According to the Times, Bridget made the discovery of the 2000 smear campaign in 2006 and she spoke up when her father was weighing whether to run again in 2008.

In 2007, Bridget, who was then 16, “summoned Mr. McCain’s aides and asked them to explain in detail what had happened in South Carolina and to give assurances that it would not happen again,” the Times reported.

As Cindy remembered it to Harper’s Bazaar: “When the family gathered to decide if we were going to run, she asked the campaign managers such specific, good questions, I thought, Whoa, okay!”

“She [Bridget] was a very important part of the process in deciding if we were going to run,” Cindy told the Times in 2007. “She wanted to know the whole history of it.”

Bridget made occasional public appearances as her father successfully campaigned for the Republican presidential nomination and went on to challenge Barack Obama.

The McCain family at the 2008 Republican National Convention | Alex Wong/Getty
The McCain family at the 2008 Republican National Convention | Alex Wong/Getty

Then a sophomore at a Phoenix private school, she appeared with the rest of her family at the Republican National Convention and gave a brief interview to Scholastic News. In contrast to the 2000 contest, when she traveled for the campaign, Bridget said she stayed at home for most of her dad’s 2008 run.
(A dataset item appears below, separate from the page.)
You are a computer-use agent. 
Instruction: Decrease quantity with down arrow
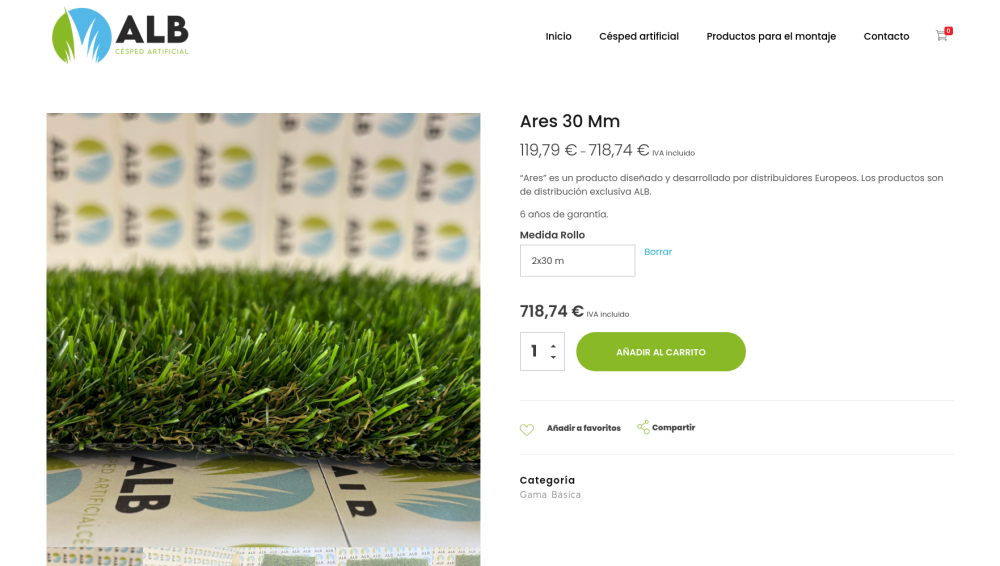(x=553, y=357)
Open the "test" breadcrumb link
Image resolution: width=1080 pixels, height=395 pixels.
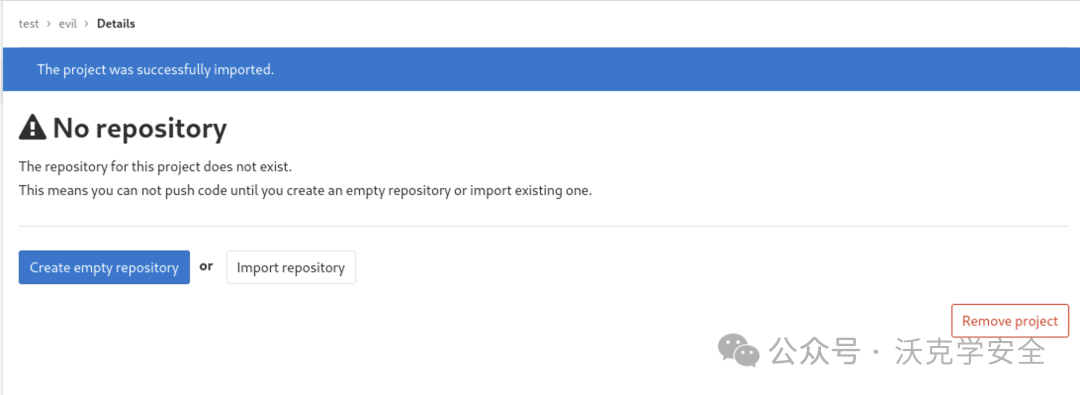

“My dad’s best achievement is being a dad and also running for president at the same time,” she said. “He always puts family first!”

Bridget sat for a PEOPLE cover shoot with her family in 2008 but was not quoted. As the Times noted in 2007, her parents declined to let her be interviewed.

But she made her presence felt in other ways. As PEOPLE reported then:

“McCain, mindful that his youngest, Bridget, ‘is feisty from time to time and demands her rights,’ he says, does his best to spend as much time with her as possible, despite the rigors of his campaign. Recently she loaded up his iPod with songs by Usher and other pop stars. But McCain admits that’s roughly like trying to teach a cat to bark. ‘Some of that music I’d never listen to in my wildest dreams,” he says. ‘She pretty much thinks of me as a lost cause.’ ”

Her Life Now

Bridget enrolled at Arizona State University in 2010 and, according to the Arizona Republic, had an interest in special education, a subject her mother taught.

Meghan helped Bridget pack for school, per the Times, and gave her some sisterly advice: “I told her, ‘Do not put anything on Facebook you wouldn’t want pasted on every gossip blog everywhere.’ ”

In contrast to some of her siblings — most notably Meghan, who has built a national media career — Bridget has largely avoided public attention as an adult.

In two joint interviews in 2017 to mark Meghan’s wedding, Sen. McCain and Cindy reflected on the success of their kids.

McCain said then that Bridget was finishing school. (“She’s kind of on the six-year plan,” Cindy noted. “That’s okay though, I’ve been told that’s common so I’m not worried.”)

After her father passed away last summer from brain cancer, a visibly emotional Bridget gave a short Bible reading at his funeral in Phoenix.

“There is an appointed time for everything, and a time for every affair under the heavens. A time to give birth, and a time to die; a time to plant, and a time to uproot the plant,” she said, quoting Ecclesiastes.

The McCain family at an event in Arizona in November 2010
The McCain family at an event in Arizona in November 2010
Bridget (left) and Meghan McCain during their father's funeral procession on Sept. 1, 2018 | ANDREW HARNIK/AFP/Getty Images
Bridget (left) and Meghan McCain during their father's funeral procession on Sept. 1, 2018 | ANDREW HARNIK/AFP/Getty Images

This week, Bridget spoke up again about her father with her tweets at President Trump.

On Instagram, Meghan wrote that she was “incredibly proud” of her younger sister.

“I love you more than I could ever possibly say,” she wrote alongside a photo of her, Bridget and their dad. “Your strength and grace continues to help carry us all through our grief.”

In their PEOPLE interviews in 2017, Bridget’s parents spoke lovingly of her and all their children.

“We have Meghan in the media. We have Jack McCain in the Navy. We have Jimmy McCain in the Army Guard. And Renee [Jimmy’s wife] in the Air Force,” Sen. McCain said then. “And we are very proud of our daughter Bridget, who is the joy of our life. So we are truly blessed.”